Tuesday, February 09, 2016

Wearing A Career on Your Sleeve...

Recently I was sitting in the audience to see a friend and fellow performer do a show.  The MC, also a friend, gave me a shout out from the stage.  He simply said, "We are pleased to have Tony Award Winner, Jay Johnson in the house."  I gave a little wave to the MC. That used to be all there was to this process.

With humility and contrition I admit that this is not a rare phenomenon.  I have been honored to get a shout out from stage at some notable performances.  Several are clearly cherished moments in my memory.  Ann Margret had me stand up and take a bow at one of her Caesars Palace Las Vegas Shows. That was wonderfully unbelievable.  On another occasion Wayland Flowers, actually Madame herself,  had me take a bow at one of his Vegas shows. Madame said to the crowd that only She and I knew that my puppet Bob had a "little tiny weenie". In those days it was exciting and fun.
So being introduced from the stage is not new to me, but it has become a new experience in this high tech world. 
At this last event the guy sitting next to me said, "You won a Tony?"  The tone in his voice turned skeptical when he added "for what?" I told him it was a show I had written for myself called "Jay Johnson: The Two and Only".  I am very good at phrasing answers in a way that ends a conversation I don't wish to continue. This was one of those times.
As my friend took the stage, the man sitting next to me was ignoring the performance, completely engrossed in his iPhone.  A couple of people were giving him the stink eye being annoyed by the light from his screen.  I was ready to say something when I looked over and saw my picture on his phone.  Then I saw the Playbill logo and a New York review.  He had "googled" me and my show. When he saw that I was aware of this fact he turned his phone off.

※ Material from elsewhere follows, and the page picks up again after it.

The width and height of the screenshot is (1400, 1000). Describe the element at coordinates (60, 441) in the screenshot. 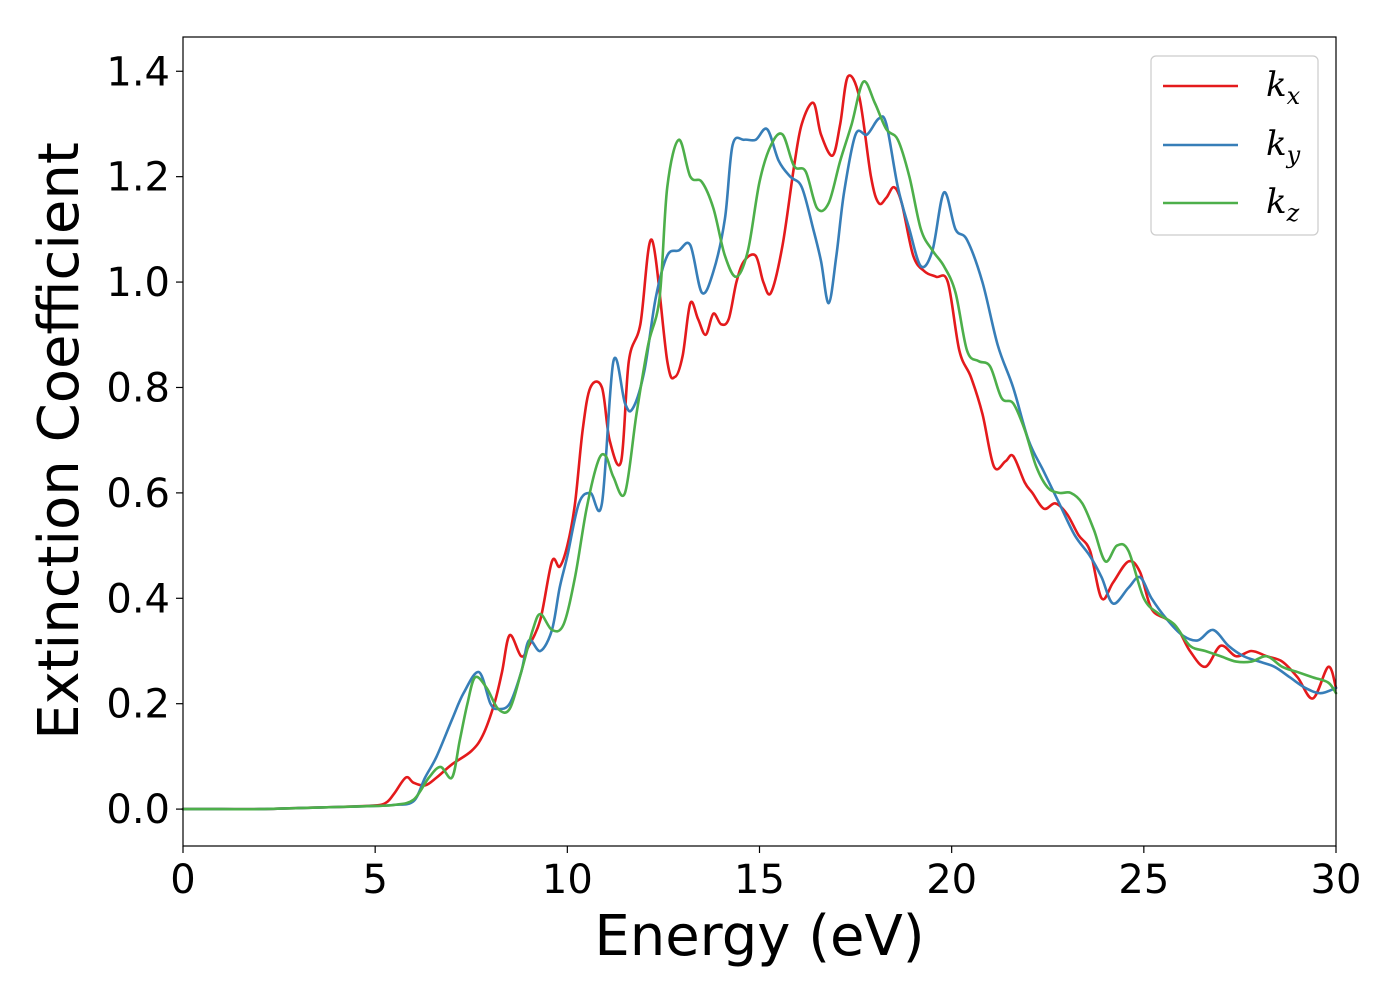

I see `y-axis-label: Extinction Coefficient` at that location.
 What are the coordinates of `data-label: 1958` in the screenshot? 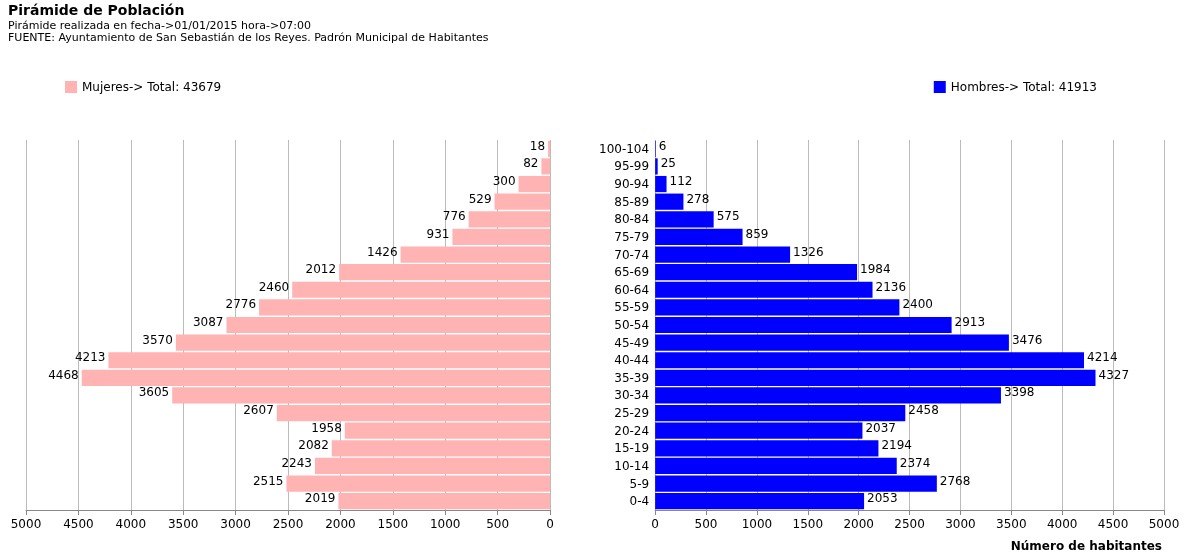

That should have been the end of it but it wasn't.

A few minutes into my friends show the guy turns to me and says this: "So you were only on Broadway for three months and the investors didn't get paid back, but you won a Tony... I get it."
The tone of his voice was definitely condescending. It was a rhetorical question. There is no satisfying answer.   I was uncomfortable sitting next to him for the rest of the show.  At the end, I shuffled out quickly so I would have no more interaction with this guy.  
In the days before instant meaningless information, this guy would have waited till he got home to "research" my career,  assuming he still remembered my name or the name of my show.  By then it would be too late for him to make a personal comment to my face. But because of modern social media, the actual social contact was sour.  This interaction bothered me.  I tried to let it go and move on but was not successful. I was there to see a friend. I was not there to get personally reviewed by a guy who obviously considered my Tony some sort of consolation prize.

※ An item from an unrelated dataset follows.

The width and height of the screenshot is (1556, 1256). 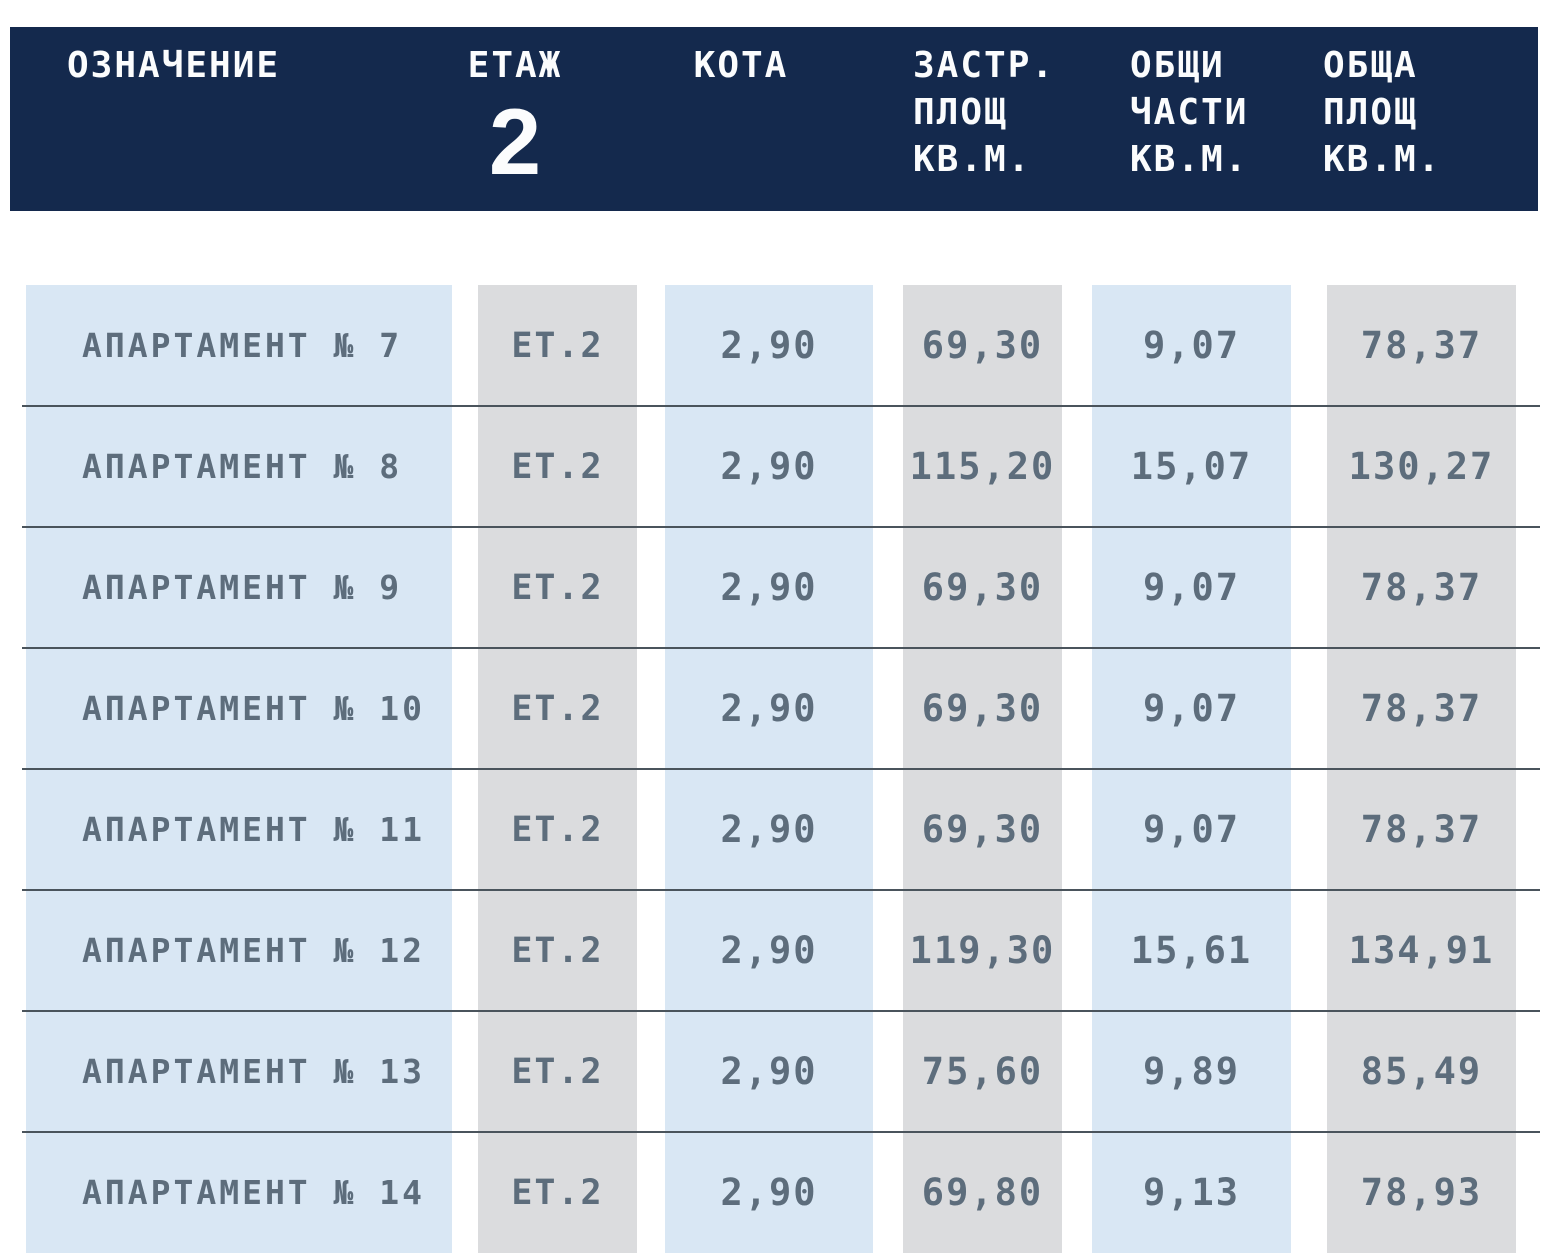 I want to click on header-col-kota-label: КОТА, so click(x=741, y=66).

It isn't just me, it is happening to people all the time.  An actor friend was at the airport when he "got googled" by a guy waiting for the same plane.  The guy found a 30 year old publicity picture of my friend on line and said, "Wow you have really changed." And shared the old picture on his Smart phone to the others around him.  My friend got up and left rather than hit the guy in the face.
In this virtual society of shares, likes and comments it would seem that everything needs an opinion. Most of the time that is not true nor is it necessary.

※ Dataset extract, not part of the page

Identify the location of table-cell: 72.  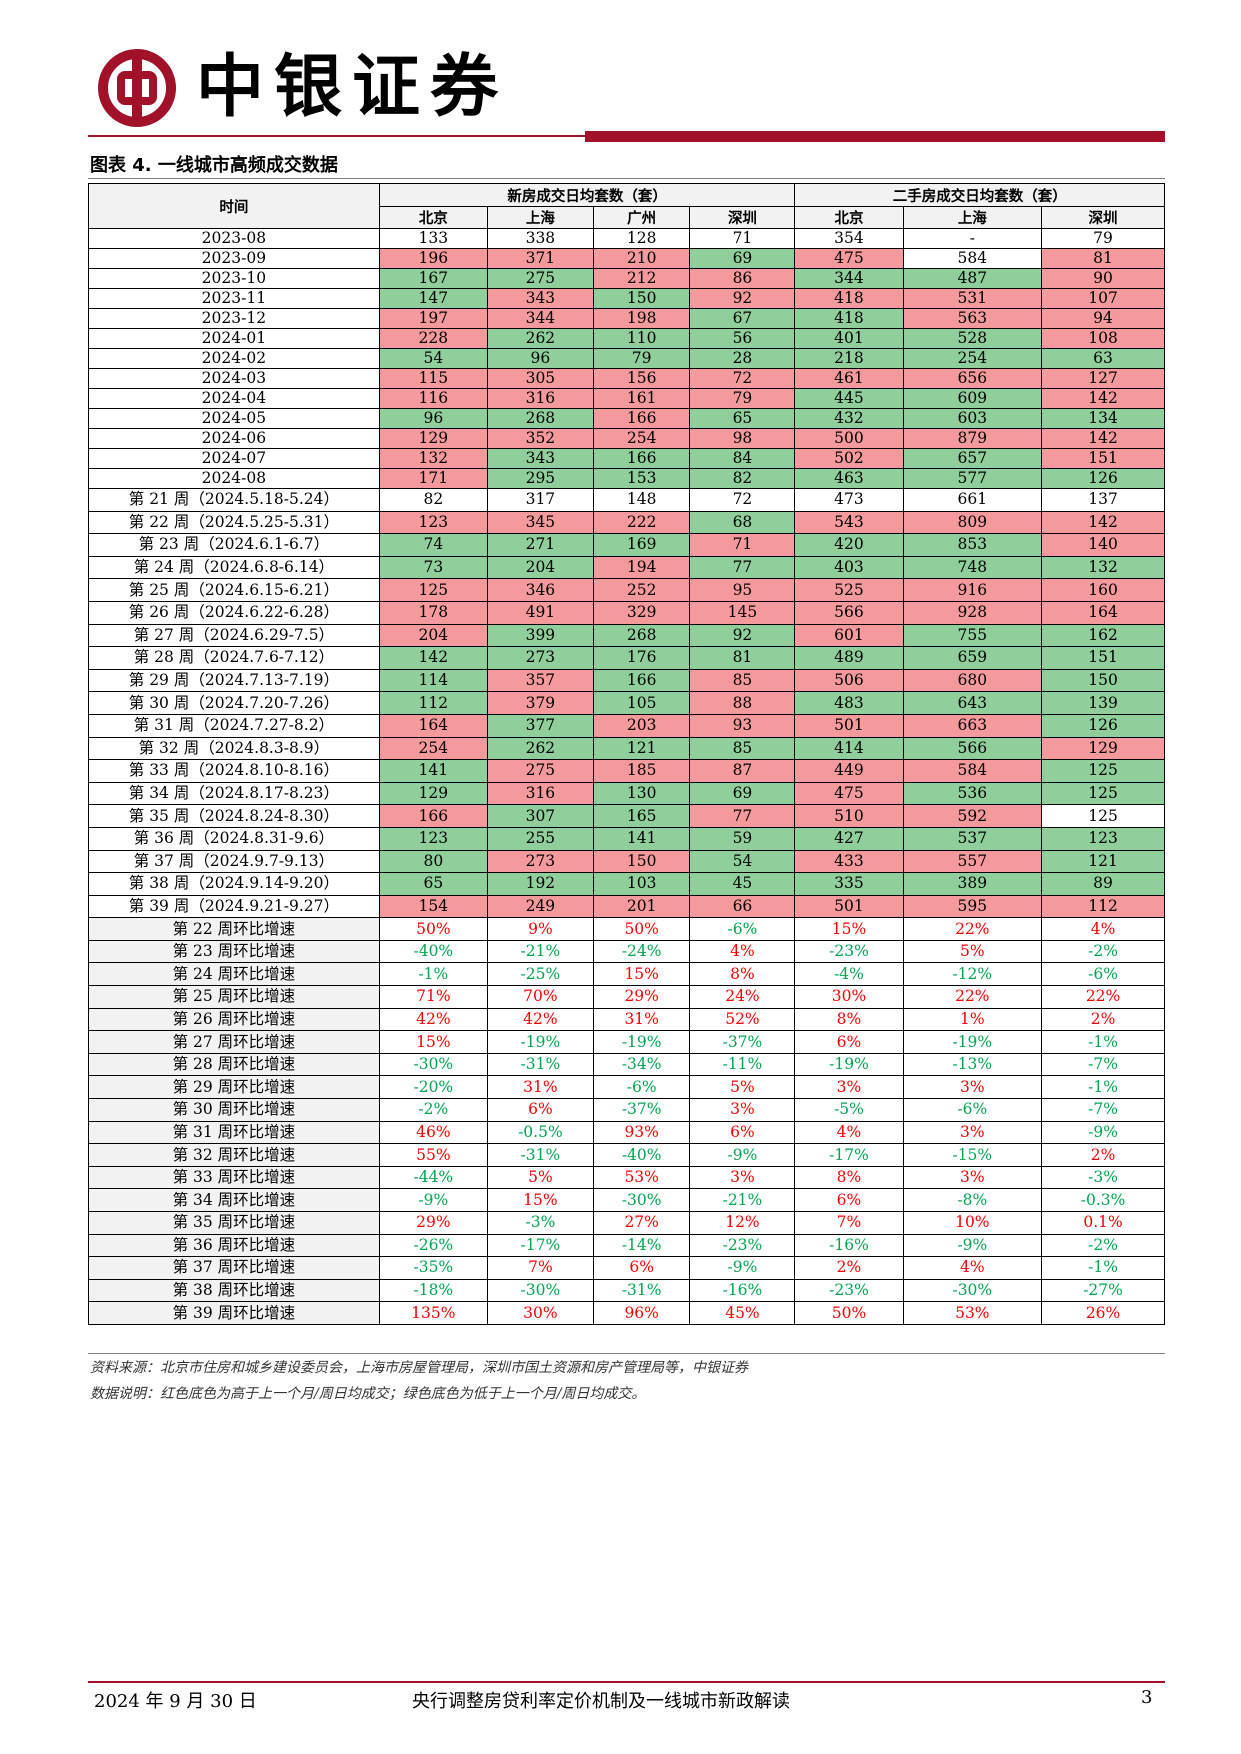
(742, 378).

We all have the right to our own opinions, and there is nothing wrong with having a contrary thought, but with that right is also the responsibility to keep it to ourselves.  A personal comment to some stranger's face that can be taken as an insult is always rude. Until people learn basic civilized polite ways to interact they should not be allowed to use this powerful tool called the Internet. 
To sum up, "What you think of me is none of my business, so keep it to yourself."  I will only entertain opinions from those who have earned my respect. If you earn that respect, I will ask for your opinion. Absent that, get on with your life and let me do the same. I am sure others feel the same way.
As you were,


Lloyd Lebow said...

What I want to say would be laced with expletives, but I will not degrade the space by doing so. But, this made my blood boil. Where do people get the gall to be so forward and bold in their lack of civility? I know that feeling of wanting to just toss off a sour interaction and move forward, but it's difficult when it is that personal. Been there, hated it.

Gwyn Oswin said...

I think part of it stems from people thinking they "own" public figures. An actor I liked was being stalked and had to sneak around, avoiding people. I recall people on message boards not being remotely sympathetic, even being angry that he couldn't come out of the theater after the play to sign things. They felt it was their right to see him, to interrupt his dinner with autograph requests, to basically hound him whenever and wherever they pleased because he was public property. I was appalled! How could they be so uncaring towards someone they "loved"? Personally, if I am very fond of a celebrity, I do want to meet them -- but not at the expense of their privacy. I respect them as a person and want what is best for them because I *do* care about them. I simply don't understand that people think they can say or do anything they want to a celebrity.